If, due to the nature of the issue you have encountered, you are unable to run this command, please add a comment stating that fact and change the bug status to 'Confirmed'.

This change has been made by an automated script, maintained by the Ubuntu Kernel Team.

Changed in linux (Ubuntu):
status: New → Incomplete
Revision history for this message
Launchpad Janitor (janitor) wrote :

[Expired for linux (Ubuntu) because there has been no activity for 60 days.]

Changed in linux (Ubuntu):
status: Incomplete → Expired
Revision history for this message
Brad Bollenbach (bradb) wrote : Gold Watches

Hello Customer

Order these excellent watches now. You don't risk at all. If you are not satisfied with the quality, we will return you the money, if you receive a damaged watch we will send you another one, and we will reship you a watch, if the watch is missing.
Do you know what is the only dissimilarity between our watches and the real brand watches? You are right, it is the cost and that is it.

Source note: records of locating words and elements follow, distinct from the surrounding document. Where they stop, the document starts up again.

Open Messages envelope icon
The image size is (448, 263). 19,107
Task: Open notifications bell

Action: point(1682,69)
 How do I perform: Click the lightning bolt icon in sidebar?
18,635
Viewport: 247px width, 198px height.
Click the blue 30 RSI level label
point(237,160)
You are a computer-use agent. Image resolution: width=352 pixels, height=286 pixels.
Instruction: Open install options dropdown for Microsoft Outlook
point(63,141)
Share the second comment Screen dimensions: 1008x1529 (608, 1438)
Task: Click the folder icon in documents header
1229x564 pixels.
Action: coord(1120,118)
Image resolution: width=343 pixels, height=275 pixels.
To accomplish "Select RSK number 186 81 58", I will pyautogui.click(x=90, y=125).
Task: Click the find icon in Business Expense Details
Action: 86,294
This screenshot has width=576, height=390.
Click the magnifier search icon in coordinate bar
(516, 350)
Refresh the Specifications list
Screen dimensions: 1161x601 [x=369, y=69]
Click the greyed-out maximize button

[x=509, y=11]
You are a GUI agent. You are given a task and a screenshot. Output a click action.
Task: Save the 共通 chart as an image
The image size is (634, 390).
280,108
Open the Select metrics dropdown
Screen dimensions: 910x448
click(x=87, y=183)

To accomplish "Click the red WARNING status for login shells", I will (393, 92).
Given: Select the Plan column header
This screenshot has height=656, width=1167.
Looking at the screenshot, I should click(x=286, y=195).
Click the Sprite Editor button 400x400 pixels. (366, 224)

************************************************************************************
EXCELLENT TRANSACTION.....Pleasure to do business with....Prompt and courteous. Buy with confidence from this company...Beautiful timepiece!!
Thank you!
                     Josephine Akers
************************************************************************************

Click here ---> http://penio.ru

To post a comment you must log in.
This report contains Public information  
Everyone can see this information.

Other bug subscribers

Remote bug watches

Bug watches keep track of this bug in other bug trackers.